「ペット」と呼ぶのをためらうほどの愛しい存在を失った時、人はどう立ちあがればいいのか――。私は愛猫ジジを亡くしてから、ずっとその答えを探し求め、ペットロスに関する本を読み漁り、ペットロス経験者への取材を重ねてきました。
そんな中でずっと気になっていたのが、『ペットを愛した人たちがペットロスについて語ったこと』(サラ・ベイダー:著/佐藤弥生・茂木靖枝:訳/フィルムアート社)という書籍。

愛猫の死から1年以上経った今、ようやく手に取れる気持ちになり、読み進めてみると、自分が辿ってきた悲しみや絶望を著名人たちが的確に言語化してくれていて、共感の嵐でした。
飛ばしがちな「まえがき」すら胸に刺さる
書籍の「まえがき」は読み飛ばしがちですが、本書はぜひ読んでほしい。実はこの本、著者自身が愛猫の死を経験したことから制作された一冊なんです。
「まえがき」では著者が味わった深い絶望感や、「自分自身の傷ついた心を支えるための本を作りたい」という切実な制作過程が綴られており、あふれる猫愛が胸に刺さります。

名言本は、特定のテーマに関する名言を集めただけの名言集になっていることも少なくありません。しかし、本作は違います。著名人とペットたちの日常も知れるので、「あの人って、そんな一面があったんだ」という驚きも得られます。
登場する動物は猫や犬だけではなく、ウサギや鳥、金魚など多種多様。
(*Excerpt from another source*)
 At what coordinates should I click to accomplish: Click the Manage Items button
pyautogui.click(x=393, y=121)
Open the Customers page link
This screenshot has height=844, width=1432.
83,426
色々な動物との別れのエピソードが網羅されているので、幅広い飼い主さんが手に取りやすいはず。そして、色々な命の物語に触れると、自分が愛でている生き物だけでなく、どの動物もかけがえのない存在なんだと改めて気づかされます。

特に印象的だったのは、精神分析学の創始者として有名なジークムント・フロイトが語った言葉です。フロイトは、動物が注ぐ人間への愛情を「アンビバレンスのない愛情」と表現していました。
たしかに人間同士の愛には、時としてアンビバレンスな感情が生まれることもあるものです。でも、動物は、いつも変わらない愛情を注いでくれる相手。人付き合いが苦手な私が、なぜ猫には全幅の信頼を寄せられたのか。その理由が分かったような気がしました。
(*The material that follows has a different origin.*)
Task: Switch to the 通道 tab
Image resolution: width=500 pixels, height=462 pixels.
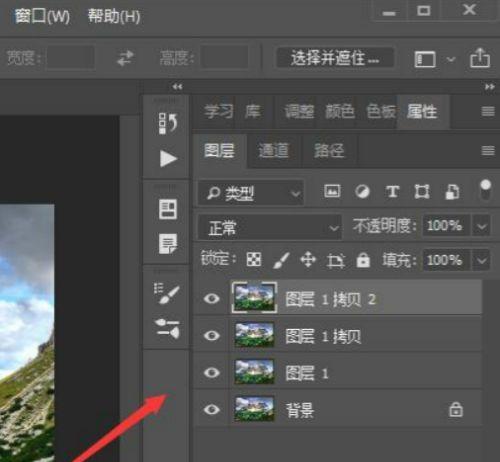Action: point(274,150)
あと、スヌーピーのモデルになったワンちゃんの話も面白いから、ぜひ読んでほしいところ。本書では、著名人とペットたちの写真も公開。彼らの間にあった絆を視覚的に感じ取ることもできます。
心の奥底を揺さぶる著名人たちの切実な悲嘆
よくぞ、こんなにもペットロスに関する名言を集めたなあ…。そう感嘆する思うほど、本作には、さまざまな場所で語られた著名人たちの言葉がぎっしり収録されています。
その中でも、特に私の心に刺さった言葉をいくつか紹介します。例えば、アメリカで「猫ヘルパー」として、問題行動を抱える猫と飼い主の関係改善を行うジャクソン・ギャラクシー氏は、ペットロスの悲しみをこう表現しています。
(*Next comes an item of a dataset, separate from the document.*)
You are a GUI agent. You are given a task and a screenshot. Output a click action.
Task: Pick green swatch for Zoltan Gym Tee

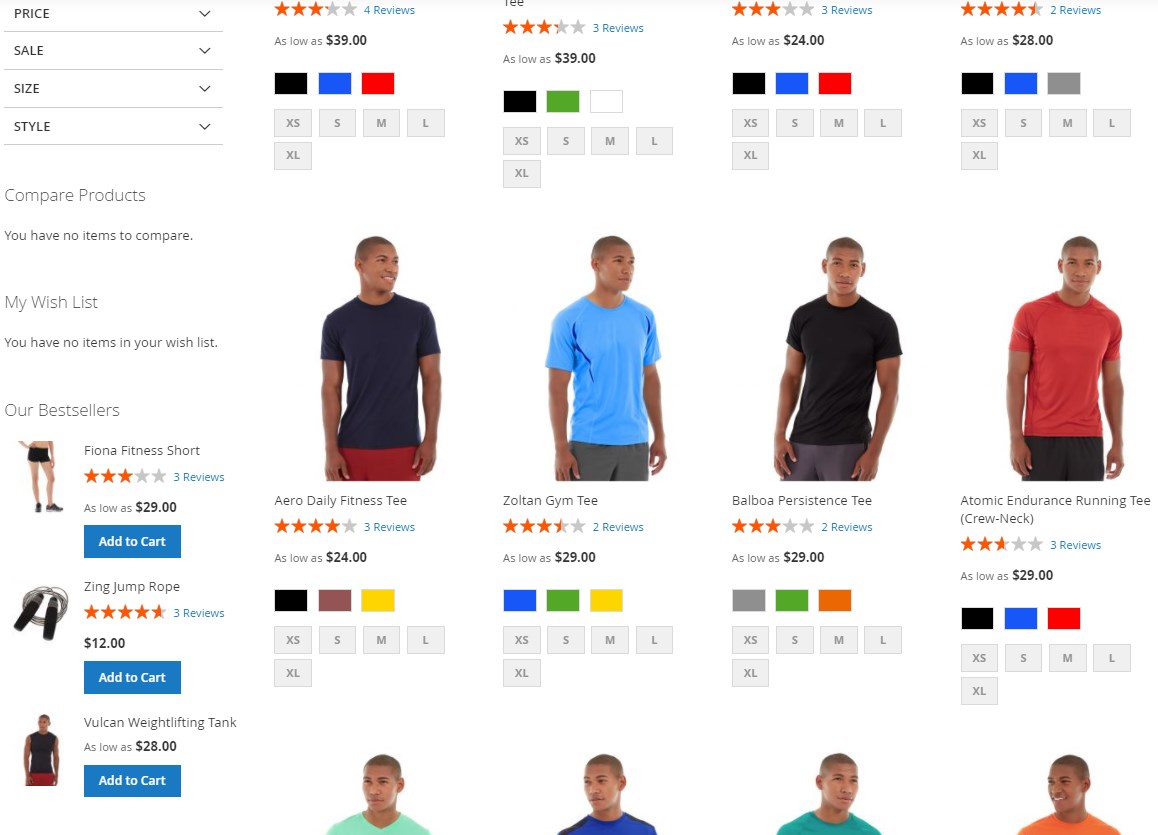point(563,600)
“「楽になんかならない」とみんなで言い合う。もちろんそうだ。楽になんかならないし、なりたいとも思わない。もし楽になったら、ペットではなく、自分のなかにあった大切な何かが死んだことになる。”(引用P212)
この言葉を目にした時、「その通りだ」と思いました。苦しみが和らぐことはあっても、ペットロス後はふとした時に愛しさや涙が込み上げてきます。傷が消えないことや。いつまで経っても心が楽にならないことを私は「ダメなこと」と思っていました。
しかし、彼が言うように、もし完全に楽になれたとしたら、私は自分の中にある温かさを司る部分が死んでしまうかもしれないと気づかされました。「楽になれる方法」よりも、悲しみと愛が共存できる方法を探そう。そう思わされました。

また、小説家のエイミ・タンは、ペットロス後に飼い主が感じる喪失を的確に言語化しています。
“悲しみとは、かつて器に食事を入れてやったことを思い出し、いまはいつまでも空のままの器を見ることだ。”(引用P185)
これって、まさにペットロス後の飼い主の頭に浮かぶ光景だなと。この名言を見た時、「食事の前に走ってきたな」とか「あのご飯が好きだったな」とか在りし日の思い出が次々浮かび、泣けて仕方ありませんでした。
闘病を頑張ってくれた愛猫の「本当の強さ」に気づいた
少し長いのですが、闘病を経て愛猫を看取った自分にとってすごく響いたのは、小説家のクリーヴランド・エイモリーの言葉です。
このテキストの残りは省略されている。